Alejandro Tlaie comments on Introducing SARA: a new activation steering technique

Alejandro Tlaie 16 Jun 2024 18:45 UTC
1 point
0
Hi Charlie, thanks a lot for taking the time to read the post and for the question!

Regarding what was the idea of changing the activation histories: I wanted to capture token dependencies, as I thought that concepts that weren’t captured by one token only (as in the case of ActAdd) would be better described by these history-dependent activations. As to why bringing the 3 relevant activation histories to the same size: that’s for enabling comparison (and, ultimately, similarity).

Regarding why SVD: I decided to use SVD as it’s one of the simplest and most ubiquitous matrix factorisation techniques out there (so I didn’t need to validate it or benchmark it). Also, it allows for not-so-heavy computations, which is crucial because SARA is thought to be implemented at inference time.
- Charlie Steiner 20 Jun 2024 16:40 UTC
  2 points
  0
  Parent
  Yeah, intervening on the entire activation history makes sense. It’s just honestly surprising to me that taking the largest singular vectors even mostly preserves semantic meaning. To my intuition, the thing that preserving large singular vectors preserves is this linear-algebra property about the matrix as a transformation, which feels different from an information-theoretic property about the matrix as an array of numbers.
  - Alejandro Tlaie 25 Jun 2024 12:16 UTC
    1 point
    0
    Parent
    I agree that it is intriguing.

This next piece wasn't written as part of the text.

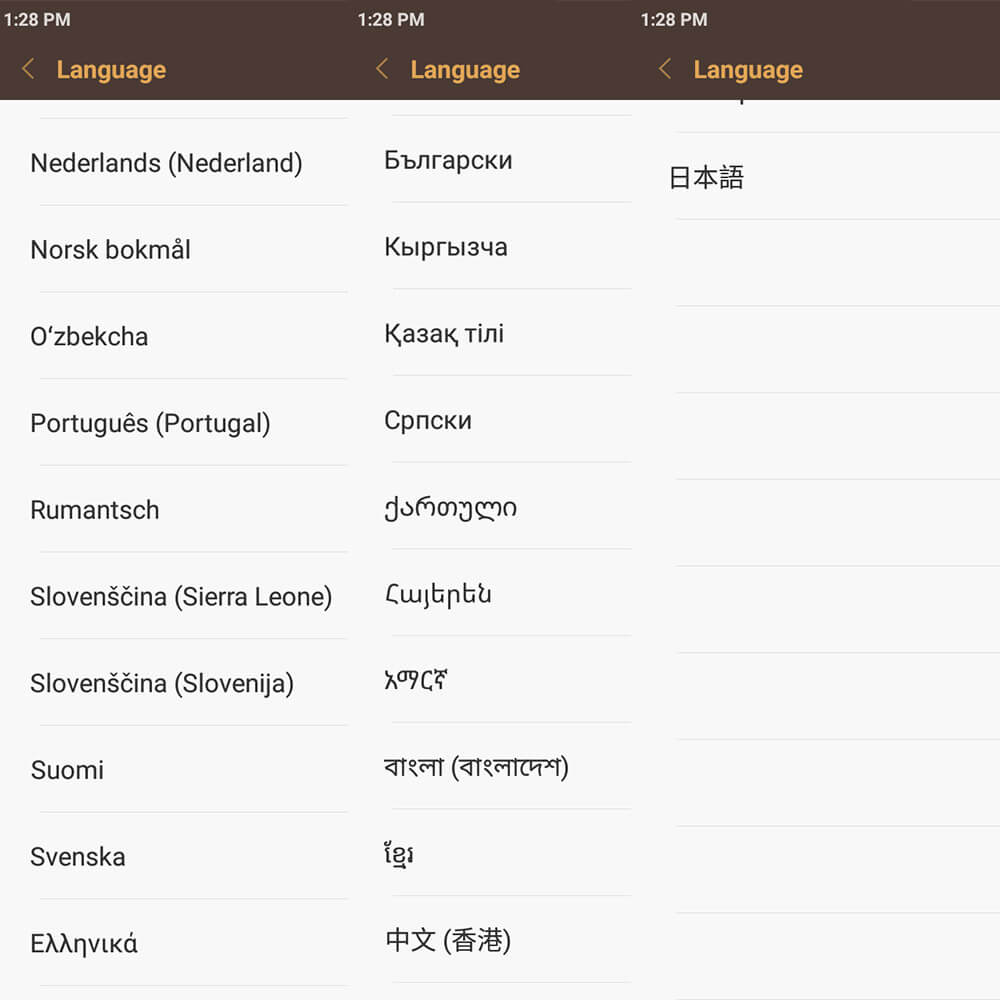
Task: Pick Português (Portugal) language option
Action: coord(150,423)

Even if I’m currently testing the method on more established datasets, my intuition of why it works is as follows:
    
    Singular vectors correspond to the principal directions of data variance. In the context of LLMs, these directions capture significant patterns of moral and ethical reasoning embedded within the model’s activations.
    
    While it seems that the largest singular vectors only preserve linear-algebra properties, they also encapsulate high-dimensional data structure, which I’d argue includes semantic and syntactic information. At the end of the day, these vectors represent directions along which the model activations vary the most, inherently encoding important semantic information.